--- START ---
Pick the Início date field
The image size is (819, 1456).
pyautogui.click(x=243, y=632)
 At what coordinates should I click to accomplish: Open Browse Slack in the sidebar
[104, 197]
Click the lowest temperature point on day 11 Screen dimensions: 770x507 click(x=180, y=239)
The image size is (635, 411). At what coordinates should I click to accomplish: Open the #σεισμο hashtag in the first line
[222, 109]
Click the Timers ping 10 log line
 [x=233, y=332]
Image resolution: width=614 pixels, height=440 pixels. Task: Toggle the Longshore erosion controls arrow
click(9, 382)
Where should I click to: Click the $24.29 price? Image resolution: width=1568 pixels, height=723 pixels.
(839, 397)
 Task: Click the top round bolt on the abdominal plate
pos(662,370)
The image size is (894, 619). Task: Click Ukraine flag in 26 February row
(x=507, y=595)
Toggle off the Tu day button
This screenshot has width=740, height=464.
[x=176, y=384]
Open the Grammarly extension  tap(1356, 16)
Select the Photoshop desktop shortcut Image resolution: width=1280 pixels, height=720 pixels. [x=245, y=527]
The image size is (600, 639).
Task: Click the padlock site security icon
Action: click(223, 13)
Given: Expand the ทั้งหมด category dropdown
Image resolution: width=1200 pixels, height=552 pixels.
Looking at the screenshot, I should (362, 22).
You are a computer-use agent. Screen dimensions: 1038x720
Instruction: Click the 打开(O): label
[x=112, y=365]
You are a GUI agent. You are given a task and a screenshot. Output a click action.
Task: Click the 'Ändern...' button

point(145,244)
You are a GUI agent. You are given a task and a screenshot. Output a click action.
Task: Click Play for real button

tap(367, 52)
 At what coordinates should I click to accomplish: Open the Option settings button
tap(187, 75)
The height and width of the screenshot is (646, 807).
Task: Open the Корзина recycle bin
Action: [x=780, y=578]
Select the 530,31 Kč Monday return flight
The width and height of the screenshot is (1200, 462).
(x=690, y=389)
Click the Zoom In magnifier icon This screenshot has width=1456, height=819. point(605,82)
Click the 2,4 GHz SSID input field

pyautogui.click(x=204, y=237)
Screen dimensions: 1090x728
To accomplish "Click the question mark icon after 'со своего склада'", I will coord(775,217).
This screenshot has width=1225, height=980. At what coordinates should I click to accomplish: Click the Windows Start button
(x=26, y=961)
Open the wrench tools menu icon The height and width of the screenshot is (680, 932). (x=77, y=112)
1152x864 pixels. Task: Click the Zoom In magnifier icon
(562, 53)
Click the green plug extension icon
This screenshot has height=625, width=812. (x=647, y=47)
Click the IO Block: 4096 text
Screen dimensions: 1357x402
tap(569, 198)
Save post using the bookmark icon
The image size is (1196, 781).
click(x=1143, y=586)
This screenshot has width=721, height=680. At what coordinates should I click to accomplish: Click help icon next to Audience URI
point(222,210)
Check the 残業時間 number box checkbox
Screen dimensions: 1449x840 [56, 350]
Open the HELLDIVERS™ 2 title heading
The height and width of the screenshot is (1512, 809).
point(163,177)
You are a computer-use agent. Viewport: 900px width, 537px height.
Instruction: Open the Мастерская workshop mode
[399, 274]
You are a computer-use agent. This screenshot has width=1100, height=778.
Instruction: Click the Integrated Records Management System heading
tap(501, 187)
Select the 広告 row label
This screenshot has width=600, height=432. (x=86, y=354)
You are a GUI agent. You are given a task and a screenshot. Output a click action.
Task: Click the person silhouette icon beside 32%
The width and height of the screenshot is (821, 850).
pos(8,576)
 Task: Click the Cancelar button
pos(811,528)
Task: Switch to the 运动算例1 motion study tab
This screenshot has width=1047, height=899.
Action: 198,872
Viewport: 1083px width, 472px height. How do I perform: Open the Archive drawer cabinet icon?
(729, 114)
--- END ---
WORK TO BE COMPLETED:
The answer must be a verbatim transcription of all the entries.

YOUR RESPONSE:
Pick the Início date field
The image size is (819, 1456).
pyautogui.click(x=243, y=632)
 At what coordinates should I click to accomplish: Open Browse Slack in the sidebar
[104, 197]
Click the lowest temperature point on day 11 Screen dimensions: 770x507 click(x=180, y=239)
The image size is (635, 411). At what coordinates should I click to accomplish: Open the #σεισμο hashtag in the first line
[222, 109]
Click the Timers ping 10 log line
 [x=233, y=332]
Image resolution: width=614 pixels, height=440 pixels. Task: Toggle the Longshore erosion controls arrow
click(9, 382)
Where should I click to: Click the $24.29 price? Image resolution: width=1568 pixels, height=723 pixels.
(839, 397)
 Task: Click the top round bolt on the abdominal plate
pos(662,370)
The image size is (894, 619). Task: Click Ukraine flag in 26 February row
(x=507, y=595)
Toggle off the Tu day button
This screenshot has width=740, height=464.
[x=176, y=384]
Open the Grammarly extension  tap(1356, 16)
Select the Photoshop desktop shortcut Image resolution: width=1280 pixels, height=720 pixels. [x=245, y=527]
The image size is (600, 639).
Task: Click the padlock site security icon
Action: click(223, 13)
Given: Expand the ทั้งหมด category dropdown
Image resolution: width=1200 pixels, height=552 pixels.
Looking at the screenshot, I should (362, 22).
You are a computer-use agent. Screen dimensions: 1038x720
Instruction: Click the 打开(O): label
[x=112, y=365]
You are a GUI agent. You are given a task and a screenshot. Output a click action.
Task: Click the 'Ändern...' button

point(145,244)
You are a GUI agent. You are given a task and a screenshot. Output a click action.
Task: Click Play for real button

tap(367, 52)
 At what coordinates should I click to accomplish: Open the Option settings button
tap(187, 75)
The height and width of the screenshot is (646, 807).
Task: Open the Корзина recycle bin
Action: [x=780, y=578]
Select the 530,31 Kč Monday return flight
The width and height of the screenshot is (1200, 462).
(x=690, y=389)
Click the Zoom In magnifier icon This screenshot has width=1456, height=819. point(605,82)
Click the 2,4 GHz SSID input field

pyautogui.click(x=204, y=237)
Screen dimensions: 1090x728
To accomplish "Click the question mark icon after 'со своего склада'", I will coord(775,217).
This screenshot has width=1225, height=980. At what coordinates should I click to accomplish: Click the Windows Start button
(x=26, y=961)
Open the wrench tools menu icon The height and width of the screenshot is (680, 932). (x=77, y=112)
1152x864 pixels. Task: Click the Zoom In magnifier icon
(562, 53)
Click the green plug extension icon
This screenshot has height=625, width=812. (x=647, y=47)
Click the IO Block: 4096 text
Screen dimensions: 1357x402
tap(569, 198)
Save post using the bookmark icon
The image size is (1196, 781).
click(x=1143, y=586)
This screenshot has width=721, height=680. At what coordinates should I click to accomplish: Click help icon next to Audience URI
point(222,210)
Check the 残業時間 number box checkbox
Screen dimensions: 1449x840 [56, 350]
Open the HELLDIVERS™ 2 title heading
The height and width of the screenshot is (1512, 809).
point(163,177)
You are a computer-use agent. Viewport: 900px width, 537px height.
Instruction: Open the Мастерская workshop mode
[399, 274]
You are a computer-use agent. This screenshot has width=1100, height=778.
Instruction: Click the Integrated Records Management System heading
tap(501, 187)
Select the 広告 row label
This screenshot has width=600, height=432. (x=86, y=354)
You are a GUI agent. You are given a task and a screenshot. Output a click action.
Task: Click the person silhouette icon beside 32%
The width and height of the screenshot is (821, 850).
pos(8,576)
 Task: Click the Cancelar button
pos(811,528)
Task: Switch to the 运动算例1 motion study tab
This screenshot has width=1047, height=899.
Action: 198,872
Viewport: 1083px width, 472px height. How do I perform: Open the Archive drawer cabinet icon?
(729, 114)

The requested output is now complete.